Published 7 October 2016

Each year, tens of millions of phishing e-mails make it to your inbox, uncaught by your e-mail client’s spam filter. Of those, millions more slide past our own judgment and are clicked and opened. A recent study has revealed just how likely we are to take the bait.

Each year, tens of millions of phishing e-mails make it to your inbox, uncaught by your e-mail client’s spam filter. Of those, millions more slide past our own judgment and are clicked and opened. A recent study out of Carnegie Mellon’s CyLab Security and Privacy Institute has revealed just how likely we are to take the bait.

“Despite the fact that people were generally cautious, their ability to detect phishing e-mails was poor enough to jeopardize computer systems,” says Casey Canfield, a CyLab researcher from Carnegie Mellon’s Department of Engineering and Public Policy.

Canfield’s study was recently published in the journal Human Factors. Those interested can test their own phishing e-mail detection skills in our brief online quiz.

CyLab reports that in the study, Canfield and her colleagues showed a set of participants information about phishing before asking them to evaluate thirty-eight different e-mails, half of which were legitimate and half were phishing. For each e-mail, participants answered questions about whether the e-mail was phishing, what action they would perform, their confidence in their choices, and the perceived consequences of falling for the e-mail if it was phishing.

On average, participants were only able to correctly identify just over half of the phishing e-mails presented to them. Fortunately, participants displayed a little more caution when it came to their behavior: roughly three-quarters of the phishing links were left un-clicked.

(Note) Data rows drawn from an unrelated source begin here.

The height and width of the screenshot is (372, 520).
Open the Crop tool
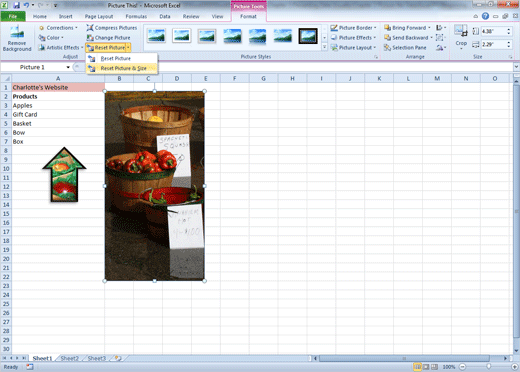(461, 37)
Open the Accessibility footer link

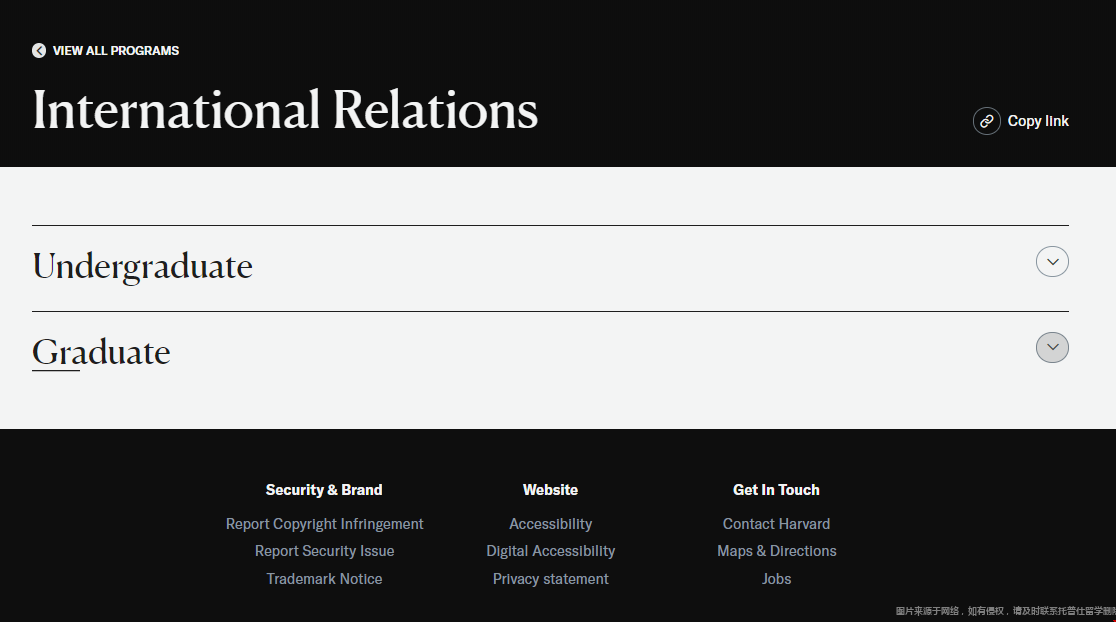click(x=550, y=524)
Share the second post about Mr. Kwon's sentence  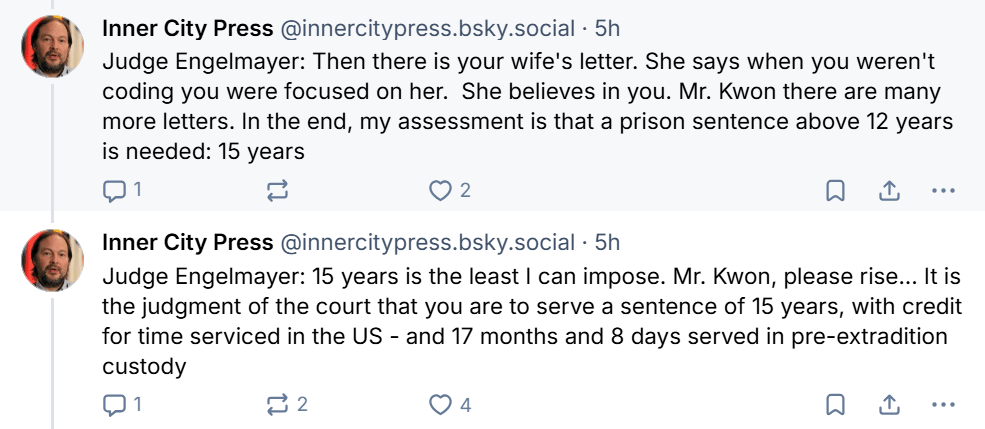coord(888,404)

“Some users were able to identify a vast majority of the phishing e-mails, but only because they were biased to think everything was a phishing attack,” Canfield says. “So they didn’t necessarily have a high ability to tell the difference between phishing and legitimate e-mails.”

What is more, participants’ confidence levels were not always calibrated with their ability.

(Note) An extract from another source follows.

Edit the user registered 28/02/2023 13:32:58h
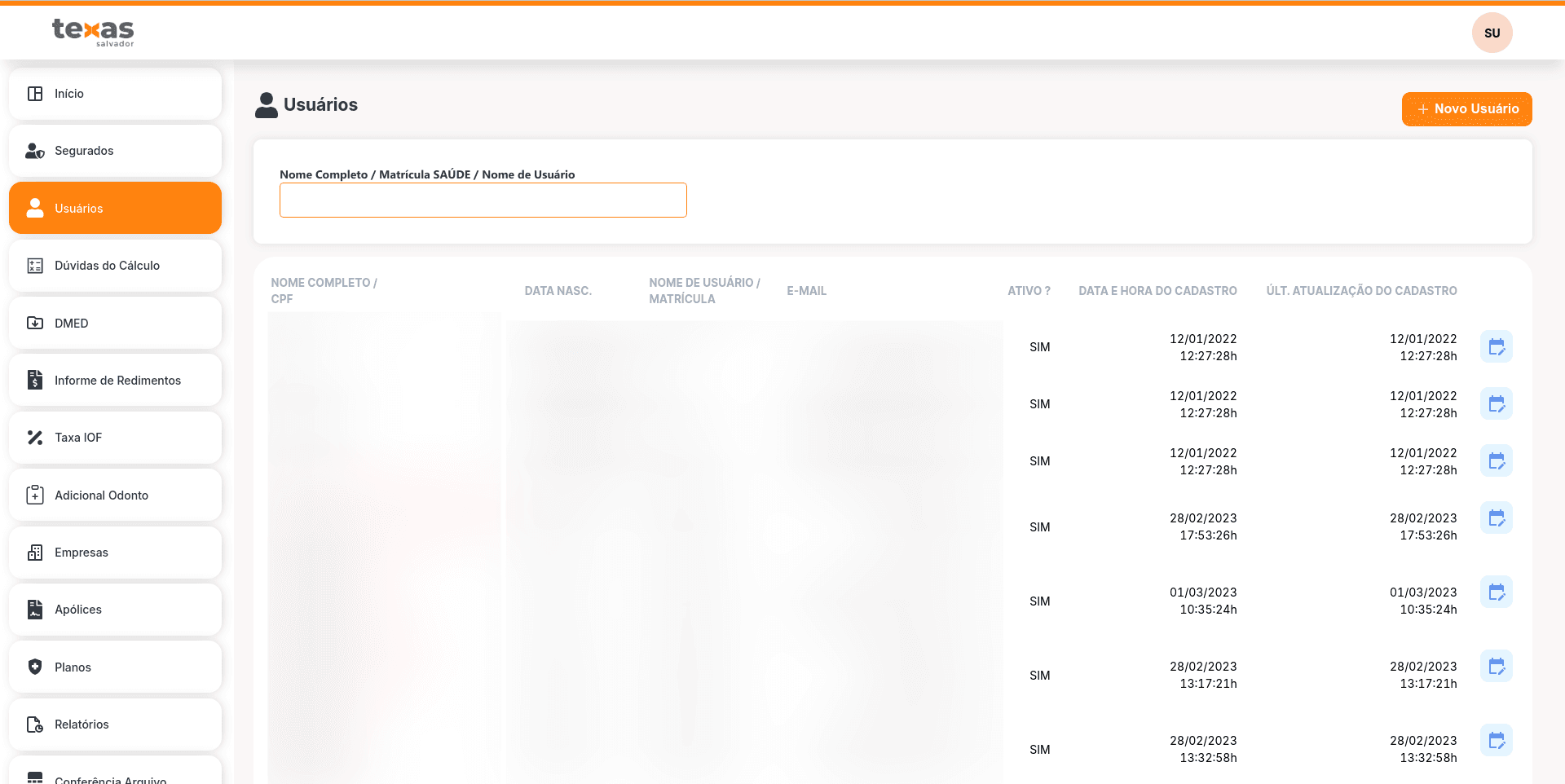This screenshot has height=784, width=1565. [x=1496, y=741]
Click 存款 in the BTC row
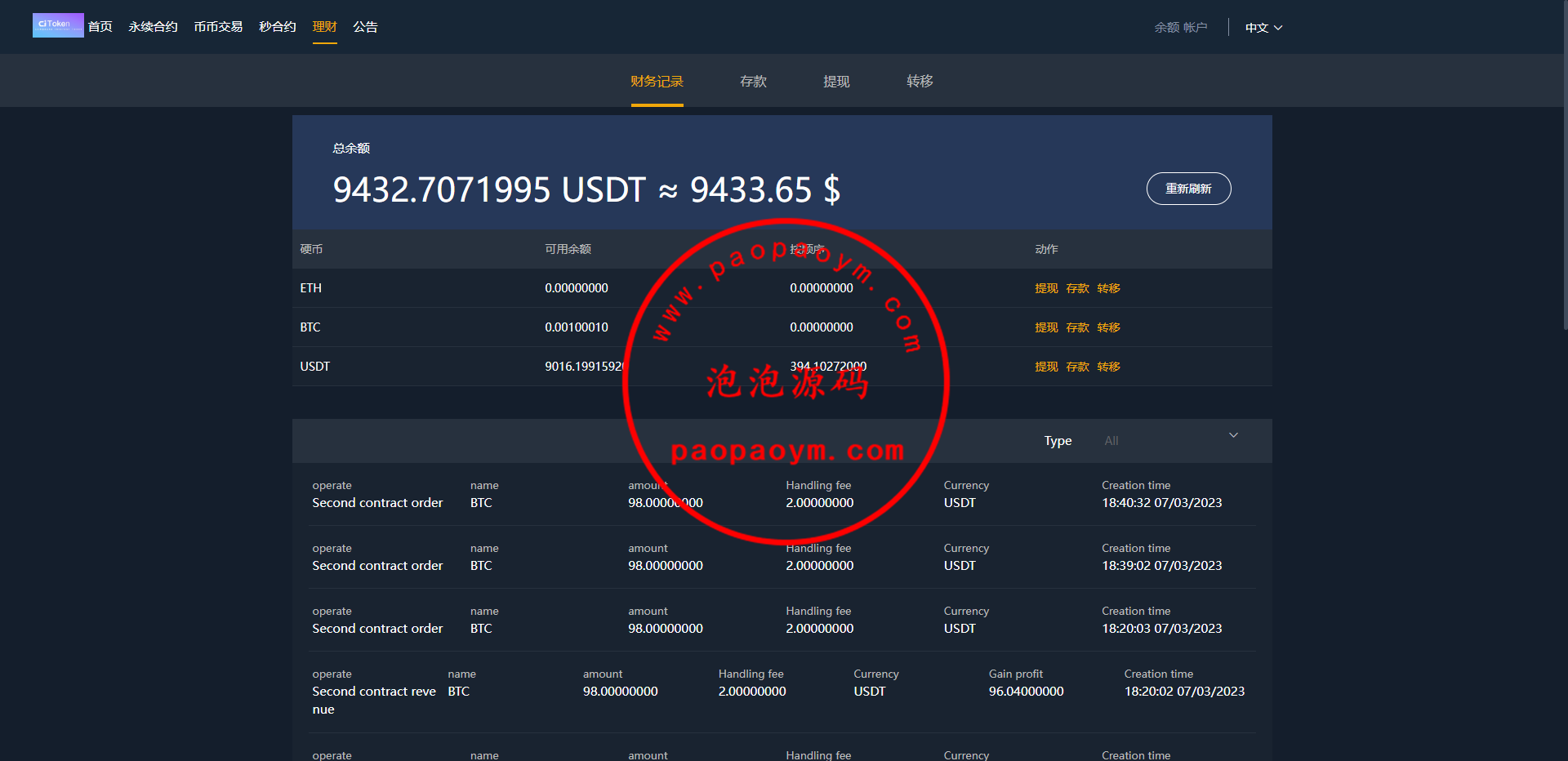1568x761 pixels. click(x=1077, y=327)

“When making decisions about phishing e-mails, people were more cautious when they were unconfident and perceived very negative consequences of opening a phishing e-mail,” Canfield says. “Unfortunately, they were often overconfident so they would still fall for phishing attacks.”

Based on the results, the authors of the study suggest interventions such as providing users with feedback on their abilities and emphasizing the consequences of phishing attacks. One effective training method that companies commonly use, Canfield explains, is sending out fake phishing e-mails and teaching a user about phishing e-mails if they open the e-mail. This training method, called “embedded training,” was originally developed by the CyLab Usable Privacy and Security Lab.

“It seems like those trainings may not always be making people better at telling the difference, but it’s probably making them more cautious,” Canfield says. “Helping people tell the difference may not be as useful as just encouraging them to be more cautious.”